A System Failure with Global Consequences

Brussels Airport experienced major disruptions starting Saturday, 20 September, and escalating into Sunday, when 50 of its 257 scheduled departures were cancelled. The problem wasn’t confined to Belgium. Delays and operational disruptions were reported at various European airports across the same weekend, London Heathrow among them, along with Berlin Brandenburg and Dublin.

The disruption stemmed from a cyberattack on the Collins Aerospace MUSE platform, a software system used for check-in, baggage handling, and boarding processes. The very failure of this core system precipitated airports reverting to manual processes, affecting thousands of passengers and causing delays throughout.

Evading attribution to any known groups or actors, the attack has made glaringly known the vulnerabilities of digital systems that underpin international aviation.

Inside the Disruption

Saturday saw 25 cancellations out of 234 departures at Brussels. By Sunday, that figure had doubled. The airport was forced to issue advisories asking airlines to cancel half of their outbound flights. Recovery was slow, and by Monday, passengers were still advised to expect delays. Similar scenes played out across other European cities, with airports scrambling to maintain service continuity.

Disruptive was the effect on airline-critical software. While self-service kiosks and mobile check-ins were somewhat available, in-person check-in passengers faced long waits and uncertainty.

Airport personnel got redirected to manual processes, slowing down boarding and check-ins themselves. There were flight delays for hours at least, some with indefinite delays expected, with limited rebooking options due to cascading effects across the European network.

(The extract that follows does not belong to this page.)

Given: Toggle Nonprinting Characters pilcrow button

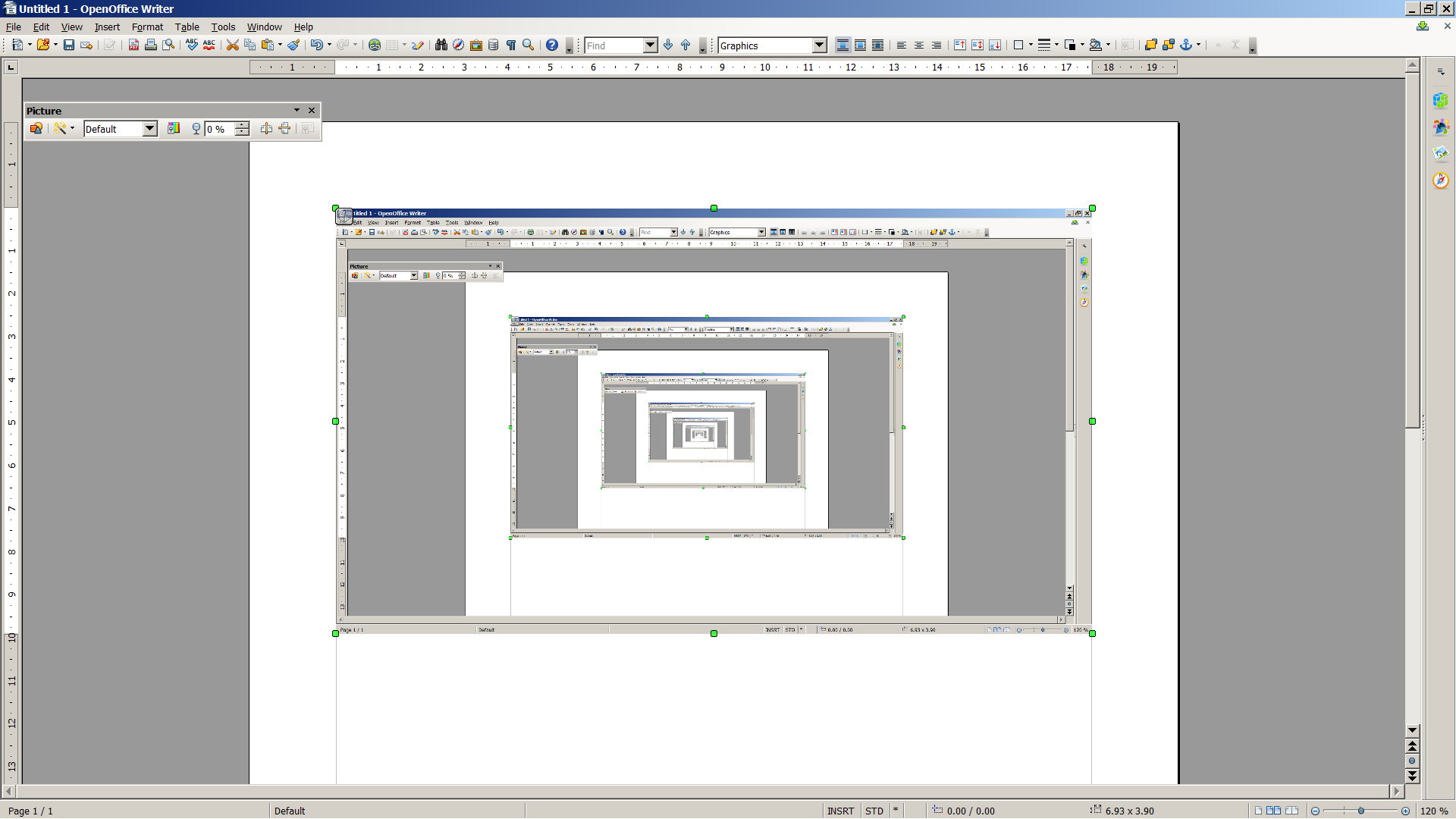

How Travellers Can Prepare

Digital vulnerabilities in air travel systems are no longer a hypothetical scenario. The disruption offers several lessons for passengers who want to be more prepared in a digitally fragile travel environment.

Checking in online before heading to the airport is a first step. During the Brussels disruption, passengers who arrived with mobile boarding passes were more likely to board their flights, even as check-in counters stalled. Equally important is storing boarding passes and essential travel documents offline, either saved to a mobile device or printed.

As the check-in systems had been compromised, early arrivals became crucial. Most airports suggest that passengers must arrive two hours before departure for short-haul flights and three hours for long-haul flights. Those who had followed these instructions had a greater chance of finding workarounds or rebooking via the airline counters before the capacity ran out.

Airline apps and social media channels proved to be valuable tools. In some cases, updates via Twitter or push notifications reached passengers before airport announcements. Keeping a portable charger, backup snacks, and any medication on hand helped those stuck in lengthy queues navigate the wait with fewer issues.

Another key strategy was the quick rebooking. Many passengers who waited for in-person help missed out on those few available seats. Getting on an alternate flight through the airline’s app or website while waiting in line or being on hold for support greatly enhanced the chances of a faster recovery.

Rights, Insurance, and the Limits of Preparedness

Passengers travelling within or from the EU are covered under EC Regulation 261/2004, which may entitle them to rebooking, meals, accommodation, or compensation depending on the cause and duration of the delay. Still, not all disruptions qualify under the same rules, particularly if attributed to third-party software or cyber incidents.

Travel insurance policies differ widely when it comes to the treatment of cyber-related delays. Many such policies haven’t been formulated to cover the myriad scenarios. Travellers, therefore, should review policy terms to determine if an outage resulting from an infrastructure failure or cyberattack is covered.

A Wider Systemic Issue

While the spotlight was on Brussels, the broader issue is structural. The reliance on a limited number of third-party systems across international aviation creates potential single points of failure. MUSE is used in over 170 airports globally. When one of these systems goes down, its effect ripples far beyond the location of the breach.

No confirmed timeline was issued for the full restoration of MUSE, and Collins Aerospace had yet to release a secure update by the end of the weekend. This left airports in reactive mode, applying local patches and manual procedures to keep flights moving.

Why It Matters Beyond Europe

The digital backbone of aviation is interconnected. What affects Brussels today can impact transit through Dubai, Singapore, or New York tomorrow. For global travellers, the implication is clear: even routine trips are vulnerable to unseen, systemic digital failures.

What stands out is the speed with which such an event escalated from a technical issue into a full-blown operational disruption. For travellers, this raises pressing questions about personal preparedness, real-time information access, and the ability to adapt when things go offline.

Governments and aviation authorities are now being urged to review standards for digital redundancy and cyber resilience. Yet, systemic reforms take time. In the interim, travellers are left to develop their own strategies.

Whether it’s saving your boarding pass offline, tracking your flight through multiple channels, or having an alternate plan for accommodation, your response determines how well you cope when the system fails.